My question arises after reading this link, which presents 7 methods of regression, we know that each of these methods is determined by a loss function, my question is What is the intuition behind these loss functions?
I arrived at that link since in my study I am trying to find a loss function that is concave with respect to the random variables, that is, we know that a regression problem consists of estimating the parameter $\beta_{*}\in \mathbb{R}^{d}$ which allows expressing $$ Y_{i} = β_{*}^{T}X_{i} + e_{i} $$ where $ Y_{i} \in \mathbb{R} $ and $ X_{i} \in \mathbb{R}^{d}$, $ i= 1, \ldots, n $. In order to estimate the parameter $ \beta_{*}$ what is attempted is to minimize a loss function $ l(x, y, \beta) $, for example, the quadratic loss function is common when using least squares techniques.

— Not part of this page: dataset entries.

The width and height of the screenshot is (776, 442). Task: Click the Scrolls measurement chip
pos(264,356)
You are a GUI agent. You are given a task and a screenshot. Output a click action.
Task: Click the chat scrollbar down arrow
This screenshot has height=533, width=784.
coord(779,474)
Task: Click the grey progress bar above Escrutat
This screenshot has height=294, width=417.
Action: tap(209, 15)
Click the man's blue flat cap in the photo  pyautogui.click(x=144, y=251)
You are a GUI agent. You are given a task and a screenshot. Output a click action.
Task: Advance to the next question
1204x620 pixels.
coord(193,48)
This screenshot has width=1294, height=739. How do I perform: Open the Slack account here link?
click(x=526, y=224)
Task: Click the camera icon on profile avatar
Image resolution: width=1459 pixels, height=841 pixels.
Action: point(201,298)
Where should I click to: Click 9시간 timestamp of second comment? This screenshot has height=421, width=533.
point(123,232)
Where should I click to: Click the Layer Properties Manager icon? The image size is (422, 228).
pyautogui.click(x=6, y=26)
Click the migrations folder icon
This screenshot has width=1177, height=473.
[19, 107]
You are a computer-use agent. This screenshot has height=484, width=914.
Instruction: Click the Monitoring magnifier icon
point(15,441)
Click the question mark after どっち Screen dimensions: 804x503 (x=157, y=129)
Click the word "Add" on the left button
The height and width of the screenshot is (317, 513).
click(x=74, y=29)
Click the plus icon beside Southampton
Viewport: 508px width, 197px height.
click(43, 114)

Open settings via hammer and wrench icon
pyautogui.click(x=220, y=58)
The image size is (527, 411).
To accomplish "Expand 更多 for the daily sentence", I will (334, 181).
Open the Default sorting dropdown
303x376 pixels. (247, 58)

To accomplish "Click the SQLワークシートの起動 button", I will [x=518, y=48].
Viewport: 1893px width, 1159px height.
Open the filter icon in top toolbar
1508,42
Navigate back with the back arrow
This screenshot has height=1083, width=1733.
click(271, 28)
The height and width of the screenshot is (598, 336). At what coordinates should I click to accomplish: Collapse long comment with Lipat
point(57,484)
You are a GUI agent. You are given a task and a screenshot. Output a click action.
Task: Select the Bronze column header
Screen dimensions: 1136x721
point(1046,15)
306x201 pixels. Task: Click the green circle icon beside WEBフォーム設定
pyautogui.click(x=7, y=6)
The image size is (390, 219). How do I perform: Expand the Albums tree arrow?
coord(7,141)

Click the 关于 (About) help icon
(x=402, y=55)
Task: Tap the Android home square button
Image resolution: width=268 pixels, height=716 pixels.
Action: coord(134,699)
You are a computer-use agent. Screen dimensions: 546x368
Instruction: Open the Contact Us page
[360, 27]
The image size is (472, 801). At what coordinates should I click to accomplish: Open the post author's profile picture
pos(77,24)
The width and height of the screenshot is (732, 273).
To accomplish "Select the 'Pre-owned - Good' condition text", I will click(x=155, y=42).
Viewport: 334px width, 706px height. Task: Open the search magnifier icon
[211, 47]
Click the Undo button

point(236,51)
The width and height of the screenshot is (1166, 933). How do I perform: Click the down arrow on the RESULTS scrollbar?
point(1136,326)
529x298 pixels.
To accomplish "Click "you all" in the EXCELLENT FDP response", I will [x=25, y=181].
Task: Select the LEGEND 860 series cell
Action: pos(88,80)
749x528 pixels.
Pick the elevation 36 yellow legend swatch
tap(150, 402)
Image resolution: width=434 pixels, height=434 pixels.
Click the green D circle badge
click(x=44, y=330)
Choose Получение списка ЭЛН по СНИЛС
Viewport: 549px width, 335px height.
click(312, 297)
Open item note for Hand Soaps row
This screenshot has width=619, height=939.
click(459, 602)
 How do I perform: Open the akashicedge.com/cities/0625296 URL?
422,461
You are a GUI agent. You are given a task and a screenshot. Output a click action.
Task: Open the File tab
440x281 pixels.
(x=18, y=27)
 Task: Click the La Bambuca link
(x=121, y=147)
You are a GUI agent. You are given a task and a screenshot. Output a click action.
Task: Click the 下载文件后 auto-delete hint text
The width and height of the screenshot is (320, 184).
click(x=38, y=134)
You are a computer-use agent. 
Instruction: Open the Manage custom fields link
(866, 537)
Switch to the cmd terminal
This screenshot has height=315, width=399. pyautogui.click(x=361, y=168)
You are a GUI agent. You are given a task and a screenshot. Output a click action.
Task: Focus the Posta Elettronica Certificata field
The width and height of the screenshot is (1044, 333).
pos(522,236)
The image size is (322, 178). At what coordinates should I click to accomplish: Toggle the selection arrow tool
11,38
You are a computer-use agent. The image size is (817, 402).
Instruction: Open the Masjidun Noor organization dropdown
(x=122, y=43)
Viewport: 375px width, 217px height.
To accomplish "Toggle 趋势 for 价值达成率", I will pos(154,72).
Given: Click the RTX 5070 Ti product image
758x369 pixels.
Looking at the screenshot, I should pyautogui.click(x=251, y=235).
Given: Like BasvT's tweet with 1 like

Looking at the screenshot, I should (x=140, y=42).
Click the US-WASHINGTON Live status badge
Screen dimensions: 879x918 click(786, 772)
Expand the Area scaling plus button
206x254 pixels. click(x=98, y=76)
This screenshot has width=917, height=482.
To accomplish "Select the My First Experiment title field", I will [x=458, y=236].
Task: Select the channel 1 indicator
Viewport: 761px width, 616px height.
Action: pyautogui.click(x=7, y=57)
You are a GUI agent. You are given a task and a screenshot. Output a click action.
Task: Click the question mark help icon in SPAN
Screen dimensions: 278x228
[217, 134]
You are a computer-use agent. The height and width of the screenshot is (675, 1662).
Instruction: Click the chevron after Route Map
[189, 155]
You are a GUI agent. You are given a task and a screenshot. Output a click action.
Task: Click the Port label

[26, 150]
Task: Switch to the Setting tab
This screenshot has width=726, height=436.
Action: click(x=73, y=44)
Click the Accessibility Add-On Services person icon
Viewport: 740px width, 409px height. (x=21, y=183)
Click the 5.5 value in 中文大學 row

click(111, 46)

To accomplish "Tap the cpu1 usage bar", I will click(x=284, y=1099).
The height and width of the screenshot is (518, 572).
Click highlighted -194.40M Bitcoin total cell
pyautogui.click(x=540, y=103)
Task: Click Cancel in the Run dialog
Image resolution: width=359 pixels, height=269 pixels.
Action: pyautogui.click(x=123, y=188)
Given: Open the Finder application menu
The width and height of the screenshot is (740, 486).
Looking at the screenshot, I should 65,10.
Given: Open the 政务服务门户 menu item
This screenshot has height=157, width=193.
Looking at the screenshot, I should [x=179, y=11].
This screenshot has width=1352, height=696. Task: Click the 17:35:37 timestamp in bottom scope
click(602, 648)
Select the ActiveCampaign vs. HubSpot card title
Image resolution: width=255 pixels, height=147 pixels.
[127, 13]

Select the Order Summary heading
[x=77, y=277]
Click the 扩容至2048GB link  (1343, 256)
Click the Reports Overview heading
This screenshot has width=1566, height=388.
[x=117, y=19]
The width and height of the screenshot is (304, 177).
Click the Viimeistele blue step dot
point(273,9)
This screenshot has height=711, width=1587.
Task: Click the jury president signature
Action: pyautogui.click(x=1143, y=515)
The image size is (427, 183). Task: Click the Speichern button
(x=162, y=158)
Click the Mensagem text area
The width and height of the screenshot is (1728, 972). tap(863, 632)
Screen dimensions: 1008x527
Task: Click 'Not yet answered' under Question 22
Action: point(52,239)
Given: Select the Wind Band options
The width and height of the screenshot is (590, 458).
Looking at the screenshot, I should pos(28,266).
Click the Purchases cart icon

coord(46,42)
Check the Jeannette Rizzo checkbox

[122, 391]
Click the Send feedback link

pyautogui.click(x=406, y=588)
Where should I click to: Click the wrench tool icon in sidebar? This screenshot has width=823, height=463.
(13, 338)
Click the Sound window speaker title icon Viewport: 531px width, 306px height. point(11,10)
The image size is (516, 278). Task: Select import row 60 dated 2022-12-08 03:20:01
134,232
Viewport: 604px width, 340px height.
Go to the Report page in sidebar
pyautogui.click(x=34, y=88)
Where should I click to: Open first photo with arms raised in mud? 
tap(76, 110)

The quadratic loss is given by $ l (x, y, \beta) = (y- \beta^{T} x)^{2}$, the reason why it is intuitive to use the quadratic loss function is obvious from the point of view of linear algebra, but note that this is convex with respect to $ w = (x, y) $.
My intention is to construct or find a loss function $ l (x, y, β) $ that is concave with respect to $ w = (x, y) $ and that I can justify within the context of regression methods.